Market Access Rule Stirs Debate

Terry Flanagan

SEC issues risk alert on master/sub accounts.

The SEC’s market access rule is producing consternation in the short-term as its examination staff prepares to scrutinize the controls and procedures at broker-dealers that offer market access to master/sub-account customers.

The SEC recently adopted Rule 15c3-5, which applies to broker-dealers with market access to an exchange or alternative trading system, as well as to broker-dealers that provide customers or other persons with access to trading securities directly on an exchange or alternative trading system through the use of the broker-dealer’s MPID.

Under the rule, the broker-dealer is responsible for having risk management
controls and supervisory procedures reasonably designed to ensure compliance with all laws, rules and regulations imposed under the federal securities laws or by self-regulatory
organizations (“SROs”) in connection with market access.

“Firms will need to make sure their policies and procedures are in compliance to conduct the necessary pre-trade credit checks when the rule is implemented in November,” Leonard Amoruso, senior managing director and general counsel at Knight, said at Markets Media’s Chicago Trading and Investing Summit on Thursday.

The SEC last week issued a risk alert warning of significant concerns regarding trading through sub-accounts, and offered suggestions to help securities industry firms address those risks.

Customers who open master accounts with a registered broker-dealer usually subdivide it for use by individual traders or groups of traders. In some instances, the sub-accounts may be divided to such an extent that the master account customer and the firm where the account is held might not know the identity of the traders in the sub-accounts.

“Although master/sub-account arrangements have legitimate business purposes, some customers may use them as vehicles for illegal activity, or in an attempt to avoid or minimize regulatory obligations and oversight,” said Carlo di Florio, director of the SEC’s office of compliance inspections and examinations, whose national examination staff issued the alert.

The alert includes suggestions for broker-dealers to address concerns arising from trading in sub-accounts and to comply with the  Market Access Rule, which requires broker-dealers to have controls and procedures to limit risks associated with offering market access to customers, including those with master/sub-accounts.

Possible approaches include obtaining and maintaining the names of all traders authorized to trade in each master account, including all sub-account traders; verifying the identities of all such traders, using fingerprints if appropriate, background checks and interviews; and periodically checking the names of all such traders through criminal and other databases.

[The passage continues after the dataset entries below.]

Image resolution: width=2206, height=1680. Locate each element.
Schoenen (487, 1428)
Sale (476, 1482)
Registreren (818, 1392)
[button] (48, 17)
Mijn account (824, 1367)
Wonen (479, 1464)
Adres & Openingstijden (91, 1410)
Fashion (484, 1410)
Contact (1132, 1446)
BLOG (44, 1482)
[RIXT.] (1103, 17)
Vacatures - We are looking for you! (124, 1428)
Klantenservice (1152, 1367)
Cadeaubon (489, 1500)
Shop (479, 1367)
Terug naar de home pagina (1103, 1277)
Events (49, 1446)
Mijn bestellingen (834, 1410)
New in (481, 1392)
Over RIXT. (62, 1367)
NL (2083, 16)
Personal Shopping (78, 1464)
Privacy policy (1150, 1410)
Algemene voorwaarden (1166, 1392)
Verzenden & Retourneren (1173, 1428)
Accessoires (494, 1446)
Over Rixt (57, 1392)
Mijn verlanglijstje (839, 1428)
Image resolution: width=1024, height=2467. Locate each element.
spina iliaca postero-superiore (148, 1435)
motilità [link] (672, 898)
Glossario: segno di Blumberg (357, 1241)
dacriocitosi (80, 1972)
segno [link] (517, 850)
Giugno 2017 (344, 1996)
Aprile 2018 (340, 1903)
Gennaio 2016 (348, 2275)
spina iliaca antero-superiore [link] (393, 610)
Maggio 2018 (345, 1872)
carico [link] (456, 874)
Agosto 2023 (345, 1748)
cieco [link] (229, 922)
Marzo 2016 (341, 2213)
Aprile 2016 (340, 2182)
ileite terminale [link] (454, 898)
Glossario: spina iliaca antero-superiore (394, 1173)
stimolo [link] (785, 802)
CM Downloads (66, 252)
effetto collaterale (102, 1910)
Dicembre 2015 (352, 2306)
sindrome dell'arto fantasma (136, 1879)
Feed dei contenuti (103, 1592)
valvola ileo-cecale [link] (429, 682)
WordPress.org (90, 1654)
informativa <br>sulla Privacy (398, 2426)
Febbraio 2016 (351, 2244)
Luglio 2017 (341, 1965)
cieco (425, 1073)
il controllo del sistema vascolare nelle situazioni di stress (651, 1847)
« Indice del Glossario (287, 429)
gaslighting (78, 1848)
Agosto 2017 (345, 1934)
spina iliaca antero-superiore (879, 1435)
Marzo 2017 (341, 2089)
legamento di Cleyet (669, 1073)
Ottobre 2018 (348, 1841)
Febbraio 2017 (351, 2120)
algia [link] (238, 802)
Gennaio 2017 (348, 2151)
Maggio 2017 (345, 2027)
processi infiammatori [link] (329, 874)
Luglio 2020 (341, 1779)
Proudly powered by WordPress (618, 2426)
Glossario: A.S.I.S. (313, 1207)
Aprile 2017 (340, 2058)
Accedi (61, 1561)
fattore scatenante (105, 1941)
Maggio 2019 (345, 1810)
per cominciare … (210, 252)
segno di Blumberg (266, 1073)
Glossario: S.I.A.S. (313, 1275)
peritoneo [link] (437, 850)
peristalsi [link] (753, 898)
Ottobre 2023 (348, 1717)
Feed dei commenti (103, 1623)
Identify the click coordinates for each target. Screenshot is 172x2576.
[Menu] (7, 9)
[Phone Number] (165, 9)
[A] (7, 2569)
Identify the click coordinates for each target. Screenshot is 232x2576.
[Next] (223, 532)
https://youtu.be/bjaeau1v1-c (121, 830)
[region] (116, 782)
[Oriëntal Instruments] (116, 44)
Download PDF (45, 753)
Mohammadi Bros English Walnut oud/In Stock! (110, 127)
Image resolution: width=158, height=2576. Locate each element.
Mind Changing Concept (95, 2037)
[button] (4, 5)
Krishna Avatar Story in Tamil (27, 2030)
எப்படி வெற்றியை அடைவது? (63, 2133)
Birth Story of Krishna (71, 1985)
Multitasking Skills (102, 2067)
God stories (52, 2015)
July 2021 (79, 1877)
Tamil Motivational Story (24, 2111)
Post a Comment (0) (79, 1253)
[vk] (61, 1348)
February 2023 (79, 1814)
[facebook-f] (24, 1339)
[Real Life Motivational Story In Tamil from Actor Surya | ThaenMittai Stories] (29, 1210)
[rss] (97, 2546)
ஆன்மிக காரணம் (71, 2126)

“Well-designed criteria and state-of-the-art technology to achieve speed and independence are essential elements of the solution,” D’Vari said. “Fully outsourced surveillance functions may not ultimately be deemed acceptable by the SEC. Nevertheless, most dealers will invariably be using third-party financial technology companies to implement practical solutions addressing these control and conflict issues.”

The market access rule requires broker-dealers to have a system of risk
management controls and supervisory procedures reasonably designed to manage the financial, regulatory and other risks of this business activity associated with providing a customer or other person with market access, including restricting access to the broker-dealer’s trading systems and technology that provide access to persons pre-approved and authorized by the broker-dealer.

“The SEC’s new market access control rule has created potential client-dealer conflict, friction and interpretation issues,” Ron D’Vari, CEO and co-founder, NewOak Capital, told Markets Media.

“The inherent conflicts between dealers active in high-frequency trading as principal and contemporaneously controlling and limiting access of clients, such as hedge funds and asset managers are leading to different changes in surveillance and implementation,” he said. “The key issues are the time delay and specific credit criteria for setting limits for different types of clients.”